There is also a possibility here that in Transaction 5 John Smith has purchased the item using altogether a new email id and phone no. as shown below. In this case system will generate a new unique UID as email and phone no. is different.
Transaction 5
Email Id= j.s@gmail.com and phone no. =3123456789
and in 6th transaction John has used a new phone no. 3123456789 but old email Id i.e. john.smith@gmail.com
Transaction 6
Email Id= john.smith@gmail.com and phone no. = 3123456789
Now in this case transaction 5
should not generate a new UID
as he is the same person "John Smith" we got to know from transaction 6
by his old email id.
Data Volume:
The data volume we have for such Customers are in 100's GB
.
Current Solution:
we are using Azure Databricks pyspark graph frame to solve this problem. Below is our solution approach.
Code Snippet:
from graphframes import *
from pyspark.sql.types import *
from pyspark.sql.functions import *
customer_df = spark.table('default.customer_details').select(col('email').alias('id'),'phonenumber')
phone_df = customer_df.select(col('phonenumber').alias('id'),col('id').alias('phonenumber'))
final_df = customer_df.union(phone_df).dropDuplicates()
vertex = final_df.select('id')
edge = final_df.select(col('id').alias('src'),col('phonenumber').alias('dst'))
graph = GraphFrame(vertex, edge)
result = graph.stronglyConnectedComponents(maxIter=5)
newDf1 = result.withColumn("component",result.component.cast(StringType()))
hashdf1 = newDf1.withColumn("unique_id_gen", md5(newDf1.component)).dropDuplicates()
ResultComponent from the above snippet will become our unique UID.
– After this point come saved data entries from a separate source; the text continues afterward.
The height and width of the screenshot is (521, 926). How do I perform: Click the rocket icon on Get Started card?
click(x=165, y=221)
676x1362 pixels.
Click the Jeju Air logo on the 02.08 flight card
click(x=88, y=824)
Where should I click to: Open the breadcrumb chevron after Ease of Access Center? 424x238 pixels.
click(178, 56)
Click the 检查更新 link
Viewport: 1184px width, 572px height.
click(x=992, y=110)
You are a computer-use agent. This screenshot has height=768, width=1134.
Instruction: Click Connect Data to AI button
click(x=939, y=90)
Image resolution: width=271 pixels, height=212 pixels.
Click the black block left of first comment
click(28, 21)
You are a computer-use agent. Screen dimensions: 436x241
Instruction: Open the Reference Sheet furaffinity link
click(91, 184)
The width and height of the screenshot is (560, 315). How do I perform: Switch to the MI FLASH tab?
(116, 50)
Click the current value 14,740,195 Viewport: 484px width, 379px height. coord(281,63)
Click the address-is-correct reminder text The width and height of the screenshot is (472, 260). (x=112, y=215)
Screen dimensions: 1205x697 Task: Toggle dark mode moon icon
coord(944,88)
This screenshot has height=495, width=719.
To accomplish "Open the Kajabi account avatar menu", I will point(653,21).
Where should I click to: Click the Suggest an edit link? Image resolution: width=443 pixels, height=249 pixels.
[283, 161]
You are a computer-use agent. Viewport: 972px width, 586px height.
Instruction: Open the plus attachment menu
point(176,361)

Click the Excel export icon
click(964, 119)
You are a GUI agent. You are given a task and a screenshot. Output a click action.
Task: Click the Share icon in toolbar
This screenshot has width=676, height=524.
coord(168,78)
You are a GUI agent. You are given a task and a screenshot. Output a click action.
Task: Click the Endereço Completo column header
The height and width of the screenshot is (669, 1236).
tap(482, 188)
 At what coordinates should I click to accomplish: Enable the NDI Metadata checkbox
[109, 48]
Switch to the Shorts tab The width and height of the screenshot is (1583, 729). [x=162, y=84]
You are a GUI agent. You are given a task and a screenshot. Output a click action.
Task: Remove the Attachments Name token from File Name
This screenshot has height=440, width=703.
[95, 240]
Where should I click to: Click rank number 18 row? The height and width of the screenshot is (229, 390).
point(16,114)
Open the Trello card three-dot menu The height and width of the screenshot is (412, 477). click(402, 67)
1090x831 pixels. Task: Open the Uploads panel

Challenges with the current solution:
As we get daily incremental data on all the new purchases made by the customers, we need to process the entire dataset, i.e. History + incremental dataset to generate a unique UID for new customers and assign the previously generated unique UID for the existing customers that have made a new transactions. Pipeline is currently unpredictable every time it fails with new exceptions
We need your recommendation & suggestions to fix this problem statement, we are also open to new design / architecture changes if required.